EXERCISE GOAL:
Copy the records from the line that contains "You are a computer-use" through the last line, inclusive, and leave the pictures out.

DATASET EXTRACT:

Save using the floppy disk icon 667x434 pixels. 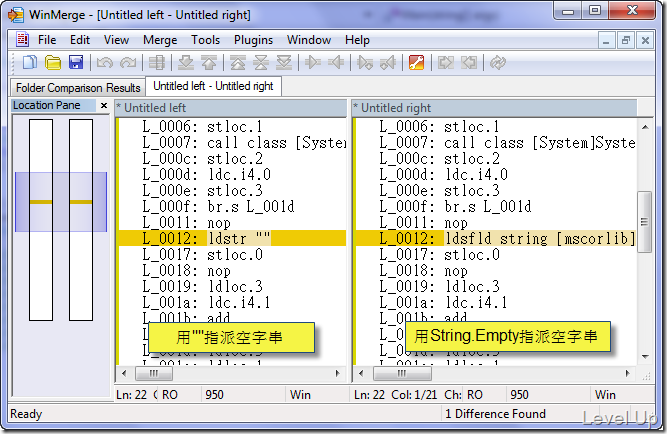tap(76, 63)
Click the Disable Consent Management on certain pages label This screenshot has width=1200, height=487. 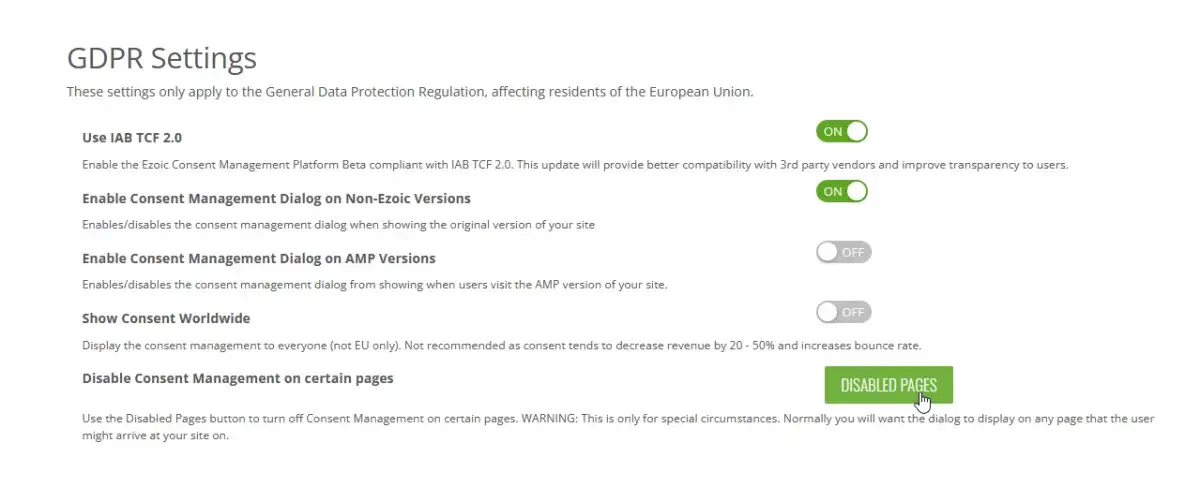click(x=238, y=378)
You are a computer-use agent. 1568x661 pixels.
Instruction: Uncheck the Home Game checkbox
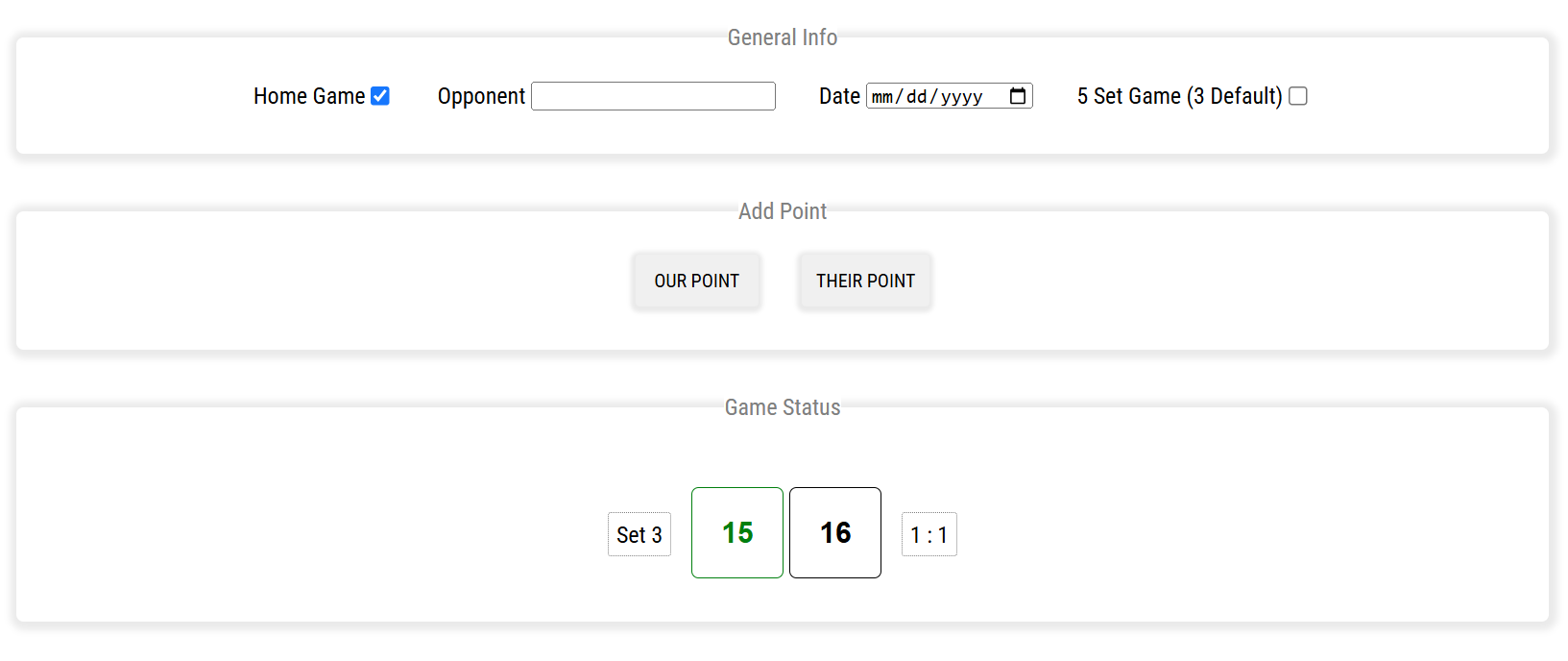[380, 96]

REPLY TO THE TASK:
You are a computer-use agent. 1568x661 pixels.
Instruction: Uncheck the Home Game checkbox
[380, 96]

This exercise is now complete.